- Born: May 4, 1933 Houston, Texas, United States
- Died: June 25, 2007 (aged 74) Houston, Texas

= J. Fred Duckett =

American sports journalist (1933–2007)

J. Fred Duckett (May 4, 1933 – June 25, 2007) was an American sports journalist and writer.

== Life and career ==
He was born in Houston, Texas, the eldest son of Harry and Dorothy (Boettcher) Duckett.

He went to Rice University in the 1950s after having attended Lamar High School to receive his B.A. in history. There he played both football and track under Coach Jess Neely as a member of the Owls' scout team. During his junior season he had an injury and he began to work with Bill Whitmore, who was the Owl's sports information director. After graduating from Rice University in 1955 he went to the University of Texas for his master's degree. After his education he went to study in the Netherlands for one year as a Fulbright scholar.

In 1962 he became the PA voice for the Houston Colt .45s, later to become the Houston Astros in 1965. He was also the public address announcer for Rice University sporting events. He announced many games over the years and he became well known for his way of announcing "Jose Cruuuuuuz." "[Duckett] is the one to come out with the way they announced my name." Jose Cruz commented. Once Duckett said: "Strangers are always telling me, 'I've heard that voice. I just don't know where." In 1992 he left the Astros.

He officiated, coached and announced for Track and Field. He worked with the U.S. Olympic Committee during three Olympic games, in 1976, 1984 and 1988. He served on the board of the U.S. Olympic festival when that was held in Houston.

For many years Duckett and his wife served as host family for foreign graduate students at Rice University. He was an active member of the Rice University "R" association and of the Holland Club of Houston.
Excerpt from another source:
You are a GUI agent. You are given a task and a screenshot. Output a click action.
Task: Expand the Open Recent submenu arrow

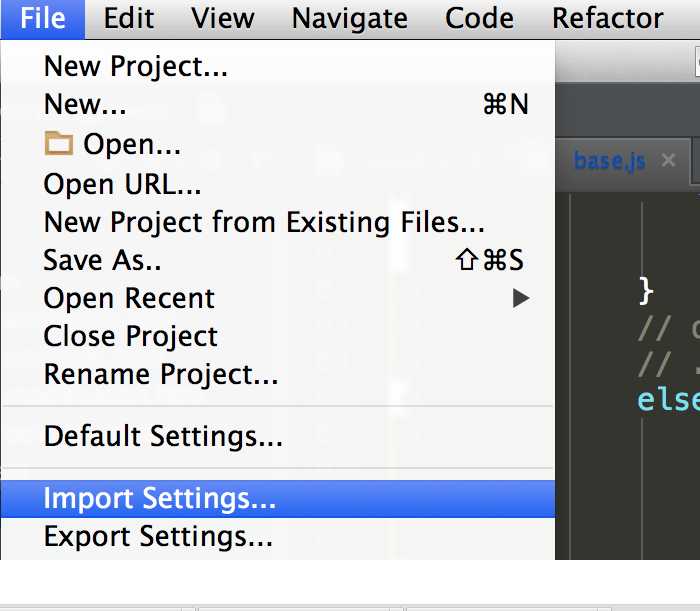[521, 298]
Duckett taught at St. John's School in Houston, after graduate school, but he was unable to live off the money and therefore became an insurance salesman. When he heard there was a part-time History teaching job available at the Awty International School he immediately accepted. He taught there for 17 years until his death.

He was married to Baudine W. Duckett, who had a daughter, Petra Cochran, from a previous marriage whom Duckett adopted.

== Illness ==
Duckett started missing class due to his leukemia. In June 2007 he entered Methodist Hospital, in his native city of Houston, where he died, aged 74. During the Grand Opening of the new athletics facility at Awty, a moment of silence was held for the man who had been track coach at Awty for several years.

He was predeceased by his wife who died in January 2007.